The study points to Bank of England data earlier this week, which shows that mortgage approvals in September fell to 43,300, “around 30% below the monthly average prevailing in 2019”.
Nationwide chief economist Robert Gardner says: “This is not surprising as affordability remains stretched.
“Market interest rates, which underpin mortgage pricing, have moderated somewhat but they are still well above the lows prevailing in 2021.”
The market will look to the BoE’s Monetary Policy Committee base rate decision tomorrow for guidance on future house price affordability.
The MPC held rates at their last meeting in September, at 5.25%, and are widely expected to do so again, but the body has lifted the base rate 14 times since December 2021.
UK inflation remained unchanged at 6.7% in the year to September, while wages rose by 8.5% in the year to July.
Nationwide’s Gardener points out: “The uptick in house prices in October most likely reflects the fact that the supply of properties on the market is constrained.
“There is little sign of forced selling, which would exert downward pressure on prices, as labour market conditions are solid and mortgage arrears are at historically low levels.”
Gardener adds: “Activity and house prices are likely to remain subdued in the coming quarters.
“Despite signs that cost-of-living pressures are easing, with the rate of inflation now running below the rate of average earnings growth, consumer confidence remains weak and surveyors continue to report subdued levels of new buyer enquiries.”
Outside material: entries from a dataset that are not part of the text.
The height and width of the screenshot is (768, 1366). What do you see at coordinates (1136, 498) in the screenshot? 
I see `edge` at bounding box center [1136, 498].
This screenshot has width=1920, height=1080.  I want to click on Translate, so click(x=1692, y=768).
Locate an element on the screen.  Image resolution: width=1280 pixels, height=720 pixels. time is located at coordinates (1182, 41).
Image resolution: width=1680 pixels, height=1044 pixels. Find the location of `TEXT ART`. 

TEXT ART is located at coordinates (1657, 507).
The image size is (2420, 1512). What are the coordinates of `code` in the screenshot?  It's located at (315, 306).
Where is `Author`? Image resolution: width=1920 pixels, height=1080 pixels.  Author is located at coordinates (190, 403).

L&C Mortgages associate director, communications, David Hollingworth says: “Mortgage borrowers will be hoping that the base rate is held again this week, which will at least give more hope that the peak has been reached.
“Although the expectation is that interest rates may remain at this level for some time to come, fixed rates have been falling, as the outlook improves and lenders pass through an easing in funding rates.”
Quilter mortgage expert Karen Noye adds: “Activity looks set to remain subdued, but rate reductions will at least give movers more clarity on mortgage costs.”
“Tomorrow’s BoE interest rate decision will reveal whether prospective buyers can hope for a more stable interest rate environment, and will also play a role in how house prices fare in the coming months.
“If the Bank opts to hold rates, predictability will improve which can be invaluable for prospective buyers.
“However, if the Bank opts to hike rates further then it will prolong the dearth of demand in the market which could see house prices dip.”
Charles Stanley Direct chief investment analyst Rob Morgan says: “Overall, house prices have proven resilient despite the huge ramp up in interest rates over the past two years, thanks largely to growth in rental income, an overall shortage of homes and rising wages.
“Yet, going forward the picture looks increasingly bleak. There remains a significant affordability gap to close, so it would not be a surprise to see price falls continue into 2024 as more households become affected by rising interest rates and relatively few people can commit to make their first purchase or trade up.”